5 統計學方法 本研究均采用SPSS22.0軟件對數據進行分析。計量資料以-x±s描述,兩組間比較采用兩樣本t檢驗,多組間比較采用單因素方差分析,多重比較采用LSD-t檢驗。此外,采用Pearson相關系數分析CT評分與hs-CRP的相關性。P<0.05為差異有統計學意義。
結 果
1 不同組別CT評分及血清hs-CRP水平比較 按CT表現劃分,早期組14例,進展期組25例,重癥期組22例,吸收期組18例。CT評分及hs-CRP水平隨病情嚴重程度逐漸上升(表1)。根據臨床分型分組,普通型44例,重癥/危重癥21例,兩組間CT評分及hs-CRP水平差異均有統計學意義(P<0.05)。見表2。
2 CT評分與hs-CRP的相關性 Spearman相關性分析顯示,所有資料CT評分與hs-CRP呈顯著正相關,相關系數r=0.76(P=0.001)。見圖1。

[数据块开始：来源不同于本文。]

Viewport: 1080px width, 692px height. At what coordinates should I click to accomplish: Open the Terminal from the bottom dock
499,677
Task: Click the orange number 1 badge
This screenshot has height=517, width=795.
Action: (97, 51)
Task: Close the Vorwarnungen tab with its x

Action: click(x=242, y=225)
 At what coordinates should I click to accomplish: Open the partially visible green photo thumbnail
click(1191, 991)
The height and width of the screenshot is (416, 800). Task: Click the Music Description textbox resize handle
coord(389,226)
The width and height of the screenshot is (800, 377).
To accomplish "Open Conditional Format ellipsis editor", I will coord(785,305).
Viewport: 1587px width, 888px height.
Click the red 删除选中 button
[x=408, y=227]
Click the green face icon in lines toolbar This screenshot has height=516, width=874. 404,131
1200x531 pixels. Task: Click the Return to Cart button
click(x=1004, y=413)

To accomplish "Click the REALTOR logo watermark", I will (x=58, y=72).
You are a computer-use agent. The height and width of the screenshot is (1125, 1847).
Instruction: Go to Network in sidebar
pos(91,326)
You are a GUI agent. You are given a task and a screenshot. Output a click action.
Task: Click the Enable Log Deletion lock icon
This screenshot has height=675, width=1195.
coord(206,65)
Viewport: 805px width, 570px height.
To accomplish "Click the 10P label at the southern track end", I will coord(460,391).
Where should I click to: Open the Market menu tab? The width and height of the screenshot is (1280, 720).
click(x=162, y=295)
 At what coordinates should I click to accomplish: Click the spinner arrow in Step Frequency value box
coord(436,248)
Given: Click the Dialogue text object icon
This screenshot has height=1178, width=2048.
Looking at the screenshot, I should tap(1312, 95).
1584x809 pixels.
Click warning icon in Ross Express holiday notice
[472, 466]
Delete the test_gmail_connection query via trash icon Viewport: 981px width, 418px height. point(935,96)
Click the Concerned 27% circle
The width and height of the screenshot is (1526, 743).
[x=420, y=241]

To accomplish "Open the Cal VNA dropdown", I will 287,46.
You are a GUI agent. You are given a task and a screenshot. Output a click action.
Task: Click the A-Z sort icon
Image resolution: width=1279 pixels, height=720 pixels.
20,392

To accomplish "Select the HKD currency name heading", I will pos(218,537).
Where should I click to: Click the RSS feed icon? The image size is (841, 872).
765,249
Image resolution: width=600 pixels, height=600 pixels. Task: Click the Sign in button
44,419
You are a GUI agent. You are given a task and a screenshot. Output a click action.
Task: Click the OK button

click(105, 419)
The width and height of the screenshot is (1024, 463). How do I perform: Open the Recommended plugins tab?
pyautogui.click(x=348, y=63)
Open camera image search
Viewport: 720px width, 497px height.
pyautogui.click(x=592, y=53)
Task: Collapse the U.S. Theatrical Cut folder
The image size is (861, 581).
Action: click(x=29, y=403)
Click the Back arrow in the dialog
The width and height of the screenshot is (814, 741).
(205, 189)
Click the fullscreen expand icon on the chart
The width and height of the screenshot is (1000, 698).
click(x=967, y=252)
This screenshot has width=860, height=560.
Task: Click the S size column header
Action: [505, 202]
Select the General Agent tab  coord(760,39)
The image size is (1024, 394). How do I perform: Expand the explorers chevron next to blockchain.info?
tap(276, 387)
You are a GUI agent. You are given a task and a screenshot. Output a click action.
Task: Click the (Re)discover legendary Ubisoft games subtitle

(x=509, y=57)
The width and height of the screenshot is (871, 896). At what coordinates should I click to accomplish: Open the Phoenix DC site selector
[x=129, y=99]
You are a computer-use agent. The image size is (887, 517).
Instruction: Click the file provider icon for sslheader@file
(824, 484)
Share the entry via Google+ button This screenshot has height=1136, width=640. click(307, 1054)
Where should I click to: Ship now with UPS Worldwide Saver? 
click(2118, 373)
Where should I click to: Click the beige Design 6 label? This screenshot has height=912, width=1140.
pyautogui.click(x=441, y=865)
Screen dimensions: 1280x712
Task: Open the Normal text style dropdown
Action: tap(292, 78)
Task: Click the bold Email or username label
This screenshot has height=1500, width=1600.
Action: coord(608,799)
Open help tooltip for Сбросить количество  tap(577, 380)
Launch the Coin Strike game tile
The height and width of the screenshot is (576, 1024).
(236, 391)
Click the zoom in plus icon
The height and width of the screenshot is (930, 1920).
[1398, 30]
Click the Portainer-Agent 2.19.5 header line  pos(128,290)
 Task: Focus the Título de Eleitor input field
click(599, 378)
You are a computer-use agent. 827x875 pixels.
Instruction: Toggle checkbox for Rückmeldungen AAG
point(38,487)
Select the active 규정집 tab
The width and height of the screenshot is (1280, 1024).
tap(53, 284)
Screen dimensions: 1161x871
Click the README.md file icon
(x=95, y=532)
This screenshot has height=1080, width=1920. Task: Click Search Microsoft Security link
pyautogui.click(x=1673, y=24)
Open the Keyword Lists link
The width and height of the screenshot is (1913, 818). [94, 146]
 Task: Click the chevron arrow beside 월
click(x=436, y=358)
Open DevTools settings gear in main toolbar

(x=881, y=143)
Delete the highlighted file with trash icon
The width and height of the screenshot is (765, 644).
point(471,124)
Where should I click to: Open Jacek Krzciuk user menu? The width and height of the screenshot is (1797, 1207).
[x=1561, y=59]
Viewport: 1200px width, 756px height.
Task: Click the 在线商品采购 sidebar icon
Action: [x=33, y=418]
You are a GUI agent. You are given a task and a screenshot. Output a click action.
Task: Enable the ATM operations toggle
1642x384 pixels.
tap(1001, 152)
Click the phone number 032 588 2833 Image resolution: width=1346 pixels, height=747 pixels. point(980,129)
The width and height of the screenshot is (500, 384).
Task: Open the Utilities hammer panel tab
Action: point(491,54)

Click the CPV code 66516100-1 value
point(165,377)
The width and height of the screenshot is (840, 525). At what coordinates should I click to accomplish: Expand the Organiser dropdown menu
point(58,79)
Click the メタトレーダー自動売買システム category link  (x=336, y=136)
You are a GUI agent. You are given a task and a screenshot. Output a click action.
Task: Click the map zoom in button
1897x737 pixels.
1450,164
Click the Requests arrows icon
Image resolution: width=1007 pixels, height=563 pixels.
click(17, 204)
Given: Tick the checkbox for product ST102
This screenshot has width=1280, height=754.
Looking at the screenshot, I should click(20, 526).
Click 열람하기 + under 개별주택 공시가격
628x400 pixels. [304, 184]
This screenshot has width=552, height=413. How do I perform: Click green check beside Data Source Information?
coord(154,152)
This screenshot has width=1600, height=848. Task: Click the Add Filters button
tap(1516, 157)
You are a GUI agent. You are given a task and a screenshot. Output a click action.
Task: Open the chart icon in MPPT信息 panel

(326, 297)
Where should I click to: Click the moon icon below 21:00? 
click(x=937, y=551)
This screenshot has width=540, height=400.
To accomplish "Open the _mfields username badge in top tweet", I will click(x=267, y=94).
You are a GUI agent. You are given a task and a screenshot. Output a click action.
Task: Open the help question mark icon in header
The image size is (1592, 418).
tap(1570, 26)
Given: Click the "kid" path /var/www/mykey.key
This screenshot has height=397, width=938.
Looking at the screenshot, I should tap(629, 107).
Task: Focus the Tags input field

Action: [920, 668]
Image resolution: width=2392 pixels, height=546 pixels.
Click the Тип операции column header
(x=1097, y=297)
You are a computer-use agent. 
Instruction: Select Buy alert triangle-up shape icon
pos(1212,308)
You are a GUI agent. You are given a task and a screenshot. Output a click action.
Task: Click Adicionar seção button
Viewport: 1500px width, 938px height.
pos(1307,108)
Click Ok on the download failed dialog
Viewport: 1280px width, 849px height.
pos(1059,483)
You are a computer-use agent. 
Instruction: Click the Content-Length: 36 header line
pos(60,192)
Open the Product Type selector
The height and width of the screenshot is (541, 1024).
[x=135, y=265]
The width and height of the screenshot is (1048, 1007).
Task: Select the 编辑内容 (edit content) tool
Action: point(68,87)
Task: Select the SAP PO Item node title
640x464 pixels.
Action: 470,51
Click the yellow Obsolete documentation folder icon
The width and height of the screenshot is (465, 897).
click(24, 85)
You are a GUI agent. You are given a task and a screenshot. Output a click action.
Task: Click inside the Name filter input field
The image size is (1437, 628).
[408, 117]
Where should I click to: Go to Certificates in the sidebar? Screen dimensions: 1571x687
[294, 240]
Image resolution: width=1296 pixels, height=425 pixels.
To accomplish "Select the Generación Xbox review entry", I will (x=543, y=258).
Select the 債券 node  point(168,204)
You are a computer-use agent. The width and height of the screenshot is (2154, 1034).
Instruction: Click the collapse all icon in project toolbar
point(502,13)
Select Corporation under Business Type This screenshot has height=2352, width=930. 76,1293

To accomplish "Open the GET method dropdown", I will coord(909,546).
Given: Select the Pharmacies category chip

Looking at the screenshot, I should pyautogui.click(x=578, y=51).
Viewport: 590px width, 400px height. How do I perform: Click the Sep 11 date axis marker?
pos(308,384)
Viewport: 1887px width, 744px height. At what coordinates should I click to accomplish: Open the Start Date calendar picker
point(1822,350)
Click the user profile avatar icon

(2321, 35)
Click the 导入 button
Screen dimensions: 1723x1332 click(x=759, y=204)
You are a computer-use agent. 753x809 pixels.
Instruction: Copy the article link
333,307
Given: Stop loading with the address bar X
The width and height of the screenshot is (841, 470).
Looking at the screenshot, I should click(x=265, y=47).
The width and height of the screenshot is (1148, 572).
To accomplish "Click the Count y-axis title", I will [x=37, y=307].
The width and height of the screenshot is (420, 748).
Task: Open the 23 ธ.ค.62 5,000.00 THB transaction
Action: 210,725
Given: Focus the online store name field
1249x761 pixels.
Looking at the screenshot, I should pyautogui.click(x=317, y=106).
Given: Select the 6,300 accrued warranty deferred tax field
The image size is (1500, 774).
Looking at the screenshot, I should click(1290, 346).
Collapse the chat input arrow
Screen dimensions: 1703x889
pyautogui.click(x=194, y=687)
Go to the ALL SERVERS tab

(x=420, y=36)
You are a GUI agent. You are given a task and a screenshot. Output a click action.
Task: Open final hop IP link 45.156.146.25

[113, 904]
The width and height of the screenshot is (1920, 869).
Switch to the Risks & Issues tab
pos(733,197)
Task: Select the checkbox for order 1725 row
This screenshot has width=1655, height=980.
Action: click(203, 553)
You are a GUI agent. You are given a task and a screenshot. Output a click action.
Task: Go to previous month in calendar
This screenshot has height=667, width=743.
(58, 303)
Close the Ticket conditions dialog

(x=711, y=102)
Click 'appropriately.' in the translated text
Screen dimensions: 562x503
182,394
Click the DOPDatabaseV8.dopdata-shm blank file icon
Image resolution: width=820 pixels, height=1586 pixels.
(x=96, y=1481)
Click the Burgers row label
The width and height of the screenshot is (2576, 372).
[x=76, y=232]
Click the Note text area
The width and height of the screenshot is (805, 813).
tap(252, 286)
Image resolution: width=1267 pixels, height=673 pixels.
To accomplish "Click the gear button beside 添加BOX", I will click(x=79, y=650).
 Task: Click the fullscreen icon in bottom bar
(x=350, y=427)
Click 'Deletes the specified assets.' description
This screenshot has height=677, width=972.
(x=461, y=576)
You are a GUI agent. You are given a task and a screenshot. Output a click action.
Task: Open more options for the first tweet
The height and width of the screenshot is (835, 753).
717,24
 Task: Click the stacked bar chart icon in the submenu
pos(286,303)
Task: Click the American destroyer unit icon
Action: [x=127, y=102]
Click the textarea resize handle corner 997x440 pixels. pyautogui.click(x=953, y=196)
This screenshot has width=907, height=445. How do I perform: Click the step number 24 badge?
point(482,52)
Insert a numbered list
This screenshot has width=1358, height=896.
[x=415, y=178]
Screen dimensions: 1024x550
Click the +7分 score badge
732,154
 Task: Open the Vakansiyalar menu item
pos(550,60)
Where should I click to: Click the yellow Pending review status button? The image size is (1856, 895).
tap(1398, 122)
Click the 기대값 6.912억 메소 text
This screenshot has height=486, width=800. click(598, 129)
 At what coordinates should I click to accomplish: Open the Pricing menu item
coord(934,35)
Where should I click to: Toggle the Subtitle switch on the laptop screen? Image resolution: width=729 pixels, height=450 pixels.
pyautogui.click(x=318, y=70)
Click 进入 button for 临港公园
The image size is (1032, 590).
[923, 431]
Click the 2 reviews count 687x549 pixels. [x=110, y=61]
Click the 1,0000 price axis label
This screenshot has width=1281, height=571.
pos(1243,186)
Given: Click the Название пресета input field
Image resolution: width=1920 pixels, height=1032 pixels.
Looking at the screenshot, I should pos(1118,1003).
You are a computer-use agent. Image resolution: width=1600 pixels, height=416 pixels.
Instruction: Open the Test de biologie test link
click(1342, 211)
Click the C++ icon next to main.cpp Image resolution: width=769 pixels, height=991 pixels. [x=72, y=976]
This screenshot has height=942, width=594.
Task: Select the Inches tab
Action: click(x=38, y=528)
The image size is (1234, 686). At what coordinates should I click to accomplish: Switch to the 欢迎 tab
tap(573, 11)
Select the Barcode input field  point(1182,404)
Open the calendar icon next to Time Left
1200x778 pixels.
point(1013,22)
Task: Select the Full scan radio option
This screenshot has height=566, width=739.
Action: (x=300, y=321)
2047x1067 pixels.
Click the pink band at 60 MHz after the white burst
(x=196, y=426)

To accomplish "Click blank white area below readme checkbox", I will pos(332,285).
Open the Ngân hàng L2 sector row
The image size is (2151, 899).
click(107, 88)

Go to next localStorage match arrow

表2 普通型與重型/危重型的CT評分、hs-CRP水平比較Tab.2 Comparison of CT score and hs-CRP level between mild/moderate patients and severe/critical ill patients

圖 1 CT評分與hs-CRP值散點圖Fig.1 Relationship between CT score and hs-CRP value

表1 CT不同分組CT評分、hs-CRP水平比較Tab.1 Comparison of CT scores and hs-CRP levels in different stages
3 典型病例 病例1:患者男,75歲,發熱1周入院。發病7 d,右肺中葉片狀磨玻璃密度影,呈鋪路石表現,內血管增粗,可見“空氣支氣管征”,右肺上葉胸膜下小斑片狀GGO(圖2A),hs-CRP:32.83 mg/L。發病11 ~ 15 d,進展期病灶范圍增大、融合并累及多個肺葉,局部變密實伴條索影(圖2B、圖2C),hs-CRP分別為51.40 mg/L和64.67 mg/L。發病22 d,吸收期同層病灶范圍明顯縮小,患者癥狀明顯緩解(圖2D),hs-CRP:13.18 mg/L。
病例2:患者男,50歲,咳嗽發熱5 d入院。發病5 d,病程早期右肺下葉胸膜下小斑片狀磨玻璃密度影(圖3A),hs-CRP:12.10 mg/L。發病9 d,進展期同層面病灶范圍明顯增大,多個肺葉均累及(圖3B),hs-CRP:44.00 mg/L。發病13 d重癥期,雙肺彌漫性磨玻璃影和實變,呈“白肺”表現(圖3C),hs-CRP:93.62 mg/L。發病35 d,患者因呼吸衰竭死亡。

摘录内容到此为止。